Your task — Search for the word "arrow" in the entries. Each line that holds it should be copied.

Dataset excerpts —
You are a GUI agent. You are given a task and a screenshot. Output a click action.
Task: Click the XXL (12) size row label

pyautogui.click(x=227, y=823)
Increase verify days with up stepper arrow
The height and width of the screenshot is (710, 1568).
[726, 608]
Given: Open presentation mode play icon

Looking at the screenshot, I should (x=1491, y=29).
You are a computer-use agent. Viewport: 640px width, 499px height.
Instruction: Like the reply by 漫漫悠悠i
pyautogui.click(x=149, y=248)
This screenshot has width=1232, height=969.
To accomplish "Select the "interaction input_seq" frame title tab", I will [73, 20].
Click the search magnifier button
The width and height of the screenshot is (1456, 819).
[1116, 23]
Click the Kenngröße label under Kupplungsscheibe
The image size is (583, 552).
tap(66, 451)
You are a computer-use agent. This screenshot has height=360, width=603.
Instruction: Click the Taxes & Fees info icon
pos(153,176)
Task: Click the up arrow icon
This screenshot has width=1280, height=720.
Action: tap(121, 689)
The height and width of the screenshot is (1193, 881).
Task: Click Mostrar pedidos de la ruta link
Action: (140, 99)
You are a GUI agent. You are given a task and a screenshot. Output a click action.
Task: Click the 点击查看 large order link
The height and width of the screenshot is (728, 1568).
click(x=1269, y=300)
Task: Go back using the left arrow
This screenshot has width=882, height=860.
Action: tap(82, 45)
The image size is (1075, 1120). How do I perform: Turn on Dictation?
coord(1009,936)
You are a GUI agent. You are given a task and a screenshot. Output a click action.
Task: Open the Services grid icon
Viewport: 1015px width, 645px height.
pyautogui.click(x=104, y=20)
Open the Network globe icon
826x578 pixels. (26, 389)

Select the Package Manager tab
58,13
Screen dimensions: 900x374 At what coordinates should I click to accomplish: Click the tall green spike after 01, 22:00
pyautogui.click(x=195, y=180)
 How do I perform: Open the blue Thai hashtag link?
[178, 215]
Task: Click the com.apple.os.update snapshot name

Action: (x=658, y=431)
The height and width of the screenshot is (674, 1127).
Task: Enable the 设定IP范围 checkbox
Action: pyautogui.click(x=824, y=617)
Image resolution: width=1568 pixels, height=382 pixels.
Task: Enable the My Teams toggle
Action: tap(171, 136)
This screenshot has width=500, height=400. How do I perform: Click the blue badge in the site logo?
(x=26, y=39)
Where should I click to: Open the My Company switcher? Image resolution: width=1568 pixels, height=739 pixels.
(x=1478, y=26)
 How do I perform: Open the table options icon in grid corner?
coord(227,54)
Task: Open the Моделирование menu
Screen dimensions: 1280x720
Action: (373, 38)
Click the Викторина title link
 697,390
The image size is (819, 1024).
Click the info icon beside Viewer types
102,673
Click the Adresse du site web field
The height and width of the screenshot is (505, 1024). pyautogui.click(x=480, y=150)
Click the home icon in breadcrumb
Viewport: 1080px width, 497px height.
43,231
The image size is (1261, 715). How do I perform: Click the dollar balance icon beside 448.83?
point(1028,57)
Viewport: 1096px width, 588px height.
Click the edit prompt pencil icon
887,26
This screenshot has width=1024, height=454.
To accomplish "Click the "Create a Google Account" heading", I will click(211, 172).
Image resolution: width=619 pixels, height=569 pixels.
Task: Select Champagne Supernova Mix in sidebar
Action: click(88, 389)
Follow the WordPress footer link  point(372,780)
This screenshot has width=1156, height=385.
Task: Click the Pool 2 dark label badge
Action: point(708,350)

Exercise output —
Increase verify days with up stepper arrow
Task: Click the up arrow icon
Task: Go back using the left arrow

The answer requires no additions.